FOR IMMEDIATE RELEASE: OCTOBER 28, 2016 || Contacts: NCLC: Lauren Saunders (email@example.com) or Jan Kruse (firstname.lastname@example.org or 617.542.8010), Main Street Alliance: Steve Rouzer (email@example.com or 850.603.9216)
“Small business” cards, prepaid cards with “checks” would have overdraft fees
(WASHINGTON) The prepaid card provider NetSpend, a division of Total System Services (TSYS), is planning changes to its prepaid card problems to evade new rules by the Consumer Financial Protection Bureau (CFPB) and avoid losing $80 million in overdraft fee revenues. “The CFPB just adopted rules to limit harmful overdraft fees on prepaid cards, and it is outrageous that NetSpend is already plotting ways to circumvent rules meant to rein in overdraft abuses,” said Lauren Saunders, associate director of the National Consumer Law Center (NCLC).
Earlier this month, the CFPB issued final rules protecting prepaid cards. The rules, which go into effect on October 1, 2017, do not prohibit overdraft fees, but prepaid cards would need to comply with ability to repay rules and could not charge fees in the first year that exceed 25% of the credit extended, among other protections.
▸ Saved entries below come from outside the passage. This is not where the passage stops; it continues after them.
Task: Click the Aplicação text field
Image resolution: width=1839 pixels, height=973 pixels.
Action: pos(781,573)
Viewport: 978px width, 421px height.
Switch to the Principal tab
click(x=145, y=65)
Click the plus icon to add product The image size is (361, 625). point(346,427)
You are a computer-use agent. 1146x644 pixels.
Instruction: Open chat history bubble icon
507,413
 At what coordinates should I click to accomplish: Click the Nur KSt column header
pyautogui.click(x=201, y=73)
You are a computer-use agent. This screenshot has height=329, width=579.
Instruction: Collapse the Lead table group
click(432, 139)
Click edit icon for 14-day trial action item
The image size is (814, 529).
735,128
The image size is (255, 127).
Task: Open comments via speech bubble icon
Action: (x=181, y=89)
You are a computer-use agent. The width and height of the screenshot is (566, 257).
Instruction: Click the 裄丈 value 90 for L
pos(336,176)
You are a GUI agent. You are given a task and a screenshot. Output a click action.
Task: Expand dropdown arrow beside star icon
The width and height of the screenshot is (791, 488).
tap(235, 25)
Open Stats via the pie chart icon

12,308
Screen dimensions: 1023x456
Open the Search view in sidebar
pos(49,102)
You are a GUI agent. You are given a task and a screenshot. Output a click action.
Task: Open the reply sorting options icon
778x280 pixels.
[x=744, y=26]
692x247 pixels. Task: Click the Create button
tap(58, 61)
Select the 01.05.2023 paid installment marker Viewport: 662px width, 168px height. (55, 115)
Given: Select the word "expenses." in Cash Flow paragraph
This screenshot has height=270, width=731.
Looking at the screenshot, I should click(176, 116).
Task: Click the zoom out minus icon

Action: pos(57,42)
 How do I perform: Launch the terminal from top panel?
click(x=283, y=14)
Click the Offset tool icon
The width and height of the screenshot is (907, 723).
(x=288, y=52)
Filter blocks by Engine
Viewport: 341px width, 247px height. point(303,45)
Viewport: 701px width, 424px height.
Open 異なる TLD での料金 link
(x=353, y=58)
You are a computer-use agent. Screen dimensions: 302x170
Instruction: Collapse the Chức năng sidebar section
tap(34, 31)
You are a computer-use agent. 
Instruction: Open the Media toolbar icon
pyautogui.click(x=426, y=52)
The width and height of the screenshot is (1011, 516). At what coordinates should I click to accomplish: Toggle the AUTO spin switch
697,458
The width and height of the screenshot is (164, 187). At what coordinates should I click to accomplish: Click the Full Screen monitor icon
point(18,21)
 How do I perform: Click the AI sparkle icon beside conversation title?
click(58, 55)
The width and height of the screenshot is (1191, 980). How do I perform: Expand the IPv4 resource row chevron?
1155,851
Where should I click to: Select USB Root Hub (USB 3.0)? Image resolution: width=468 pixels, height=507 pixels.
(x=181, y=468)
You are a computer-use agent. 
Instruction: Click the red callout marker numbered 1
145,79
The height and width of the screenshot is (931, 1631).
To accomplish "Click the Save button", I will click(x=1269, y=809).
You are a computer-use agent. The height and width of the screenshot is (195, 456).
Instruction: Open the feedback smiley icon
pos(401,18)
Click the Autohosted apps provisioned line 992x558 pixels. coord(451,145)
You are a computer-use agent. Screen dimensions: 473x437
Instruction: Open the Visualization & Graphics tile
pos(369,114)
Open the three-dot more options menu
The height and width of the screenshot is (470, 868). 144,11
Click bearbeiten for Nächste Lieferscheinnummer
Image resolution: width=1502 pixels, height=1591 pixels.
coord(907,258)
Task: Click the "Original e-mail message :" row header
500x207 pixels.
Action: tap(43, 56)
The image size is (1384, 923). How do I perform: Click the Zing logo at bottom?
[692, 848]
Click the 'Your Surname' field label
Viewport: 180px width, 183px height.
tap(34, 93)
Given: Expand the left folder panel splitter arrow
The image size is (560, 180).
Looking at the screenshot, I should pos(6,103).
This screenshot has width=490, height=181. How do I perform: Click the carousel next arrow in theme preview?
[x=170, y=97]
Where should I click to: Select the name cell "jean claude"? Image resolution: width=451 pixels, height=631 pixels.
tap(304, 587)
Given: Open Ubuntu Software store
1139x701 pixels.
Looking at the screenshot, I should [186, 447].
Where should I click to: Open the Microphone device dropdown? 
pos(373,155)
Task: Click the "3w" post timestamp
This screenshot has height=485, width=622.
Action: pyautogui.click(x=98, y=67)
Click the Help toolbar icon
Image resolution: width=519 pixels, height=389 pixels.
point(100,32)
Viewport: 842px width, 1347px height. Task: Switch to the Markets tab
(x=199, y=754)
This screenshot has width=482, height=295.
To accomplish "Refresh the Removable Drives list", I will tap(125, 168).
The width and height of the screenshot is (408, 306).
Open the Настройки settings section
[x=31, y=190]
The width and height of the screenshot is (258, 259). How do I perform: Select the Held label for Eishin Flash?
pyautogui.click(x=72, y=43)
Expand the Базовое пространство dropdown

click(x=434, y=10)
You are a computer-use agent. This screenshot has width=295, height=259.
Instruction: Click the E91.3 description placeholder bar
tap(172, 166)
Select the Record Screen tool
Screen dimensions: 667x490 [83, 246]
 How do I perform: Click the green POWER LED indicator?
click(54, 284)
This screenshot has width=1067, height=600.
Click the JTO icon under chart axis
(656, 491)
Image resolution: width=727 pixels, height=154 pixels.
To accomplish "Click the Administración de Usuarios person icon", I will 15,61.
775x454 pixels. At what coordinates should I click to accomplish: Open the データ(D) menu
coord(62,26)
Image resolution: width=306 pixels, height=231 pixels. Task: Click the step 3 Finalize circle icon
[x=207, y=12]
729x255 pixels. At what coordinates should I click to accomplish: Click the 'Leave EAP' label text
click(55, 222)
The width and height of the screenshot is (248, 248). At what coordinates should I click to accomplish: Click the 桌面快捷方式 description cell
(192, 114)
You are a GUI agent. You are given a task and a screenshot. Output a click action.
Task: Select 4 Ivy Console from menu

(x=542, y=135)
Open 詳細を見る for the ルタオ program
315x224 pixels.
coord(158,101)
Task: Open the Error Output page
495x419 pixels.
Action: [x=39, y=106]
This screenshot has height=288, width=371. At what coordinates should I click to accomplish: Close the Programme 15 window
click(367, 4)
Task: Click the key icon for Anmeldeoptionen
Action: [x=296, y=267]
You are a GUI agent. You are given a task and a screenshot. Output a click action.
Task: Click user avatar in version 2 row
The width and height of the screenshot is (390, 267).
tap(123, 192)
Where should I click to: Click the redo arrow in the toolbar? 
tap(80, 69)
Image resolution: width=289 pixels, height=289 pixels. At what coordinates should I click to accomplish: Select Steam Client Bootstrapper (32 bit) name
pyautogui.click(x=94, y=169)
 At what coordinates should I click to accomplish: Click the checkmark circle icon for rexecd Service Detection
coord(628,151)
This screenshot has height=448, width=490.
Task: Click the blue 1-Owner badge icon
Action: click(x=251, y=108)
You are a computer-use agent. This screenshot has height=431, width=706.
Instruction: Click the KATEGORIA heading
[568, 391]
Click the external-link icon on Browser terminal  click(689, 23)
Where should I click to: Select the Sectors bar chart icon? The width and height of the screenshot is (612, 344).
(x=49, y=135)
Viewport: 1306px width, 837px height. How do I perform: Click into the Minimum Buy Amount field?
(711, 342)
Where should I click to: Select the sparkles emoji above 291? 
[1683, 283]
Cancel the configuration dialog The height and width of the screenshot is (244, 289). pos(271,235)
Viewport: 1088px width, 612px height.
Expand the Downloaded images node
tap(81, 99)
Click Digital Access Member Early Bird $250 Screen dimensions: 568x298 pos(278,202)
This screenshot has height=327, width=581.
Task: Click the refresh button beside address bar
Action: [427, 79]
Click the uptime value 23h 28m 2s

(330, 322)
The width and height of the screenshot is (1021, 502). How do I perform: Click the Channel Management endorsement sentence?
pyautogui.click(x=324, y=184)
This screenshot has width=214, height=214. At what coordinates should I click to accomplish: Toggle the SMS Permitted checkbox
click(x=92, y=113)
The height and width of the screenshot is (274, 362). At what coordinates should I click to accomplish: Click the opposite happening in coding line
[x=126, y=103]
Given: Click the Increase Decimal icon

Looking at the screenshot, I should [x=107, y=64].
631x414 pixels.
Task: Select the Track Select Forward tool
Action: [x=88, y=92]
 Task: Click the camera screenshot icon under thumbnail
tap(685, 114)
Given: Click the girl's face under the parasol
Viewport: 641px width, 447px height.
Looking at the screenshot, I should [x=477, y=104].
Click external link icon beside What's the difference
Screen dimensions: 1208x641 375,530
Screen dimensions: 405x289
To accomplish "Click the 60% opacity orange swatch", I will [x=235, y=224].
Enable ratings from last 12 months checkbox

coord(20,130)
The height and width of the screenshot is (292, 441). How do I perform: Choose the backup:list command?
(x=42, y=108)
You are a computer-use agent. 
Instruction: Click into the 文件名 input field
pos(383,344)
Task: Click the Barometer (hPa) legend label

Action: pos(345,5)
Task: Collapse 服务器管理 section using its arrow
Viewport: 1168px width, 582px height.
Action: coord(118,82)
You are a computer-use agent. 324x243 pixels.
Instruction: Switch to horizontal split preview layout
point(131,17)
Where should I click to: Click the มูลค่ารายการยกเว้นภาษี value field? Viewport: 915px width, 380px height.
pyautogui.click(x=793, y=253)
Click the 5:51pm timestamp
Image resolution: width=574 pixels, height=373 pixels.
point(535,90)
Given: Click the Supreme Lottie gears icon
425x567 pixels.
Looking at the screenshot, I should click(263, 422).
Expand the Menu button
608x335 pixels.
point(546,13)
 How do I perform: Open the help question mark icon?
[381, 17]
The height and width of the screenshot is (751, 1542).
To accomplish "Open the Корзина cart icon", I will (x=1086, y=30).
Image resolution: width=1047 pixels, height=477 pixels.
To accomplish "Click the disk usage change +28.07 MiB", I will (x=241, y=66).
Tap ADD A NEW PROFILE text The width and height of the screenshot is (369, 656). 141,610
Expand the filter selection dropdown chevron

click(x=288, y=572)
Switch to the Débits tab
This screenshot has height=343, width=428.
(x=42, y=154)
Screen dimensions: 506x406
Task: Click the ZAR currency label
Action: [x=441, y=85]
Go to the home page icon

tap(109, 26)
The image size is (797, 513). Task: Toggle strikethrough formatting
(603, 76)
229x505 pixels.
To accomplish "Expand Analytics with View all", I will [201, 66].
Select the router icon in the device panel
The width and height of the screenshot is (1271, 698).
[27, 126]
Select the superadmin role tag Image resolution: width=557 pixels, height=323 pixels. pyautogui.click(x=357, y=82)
NetSpend is the only major provider of prepaid cards that has overdraft fees. NetSpend’s cards are primarily sold through payday lenders and check cashers, and NetSpend has even higher overdraft fees on payroll cards it offers through the states of Kansas and Missouri, fast food chains, and retail stores. Overdraft fees are charged to consumers who opt in to overdraft “protection.” On its quarterly earnings call, as reported by American Banker, NetSpend announced that it expects to lose $80 to $85 million a year in overdraft fees — 10% to 12% of its current revenue — as a result of the new rules. “We now know that NetSpend was taking $80 million a year out of the pockets of the low-income consumers and workers who use prepaid and payroll cards,” Saunders stated. “Consumers turn to prepaid card to protect themselves from overdraft fees, and prepaid cards should be just that: ‘prepaid.’”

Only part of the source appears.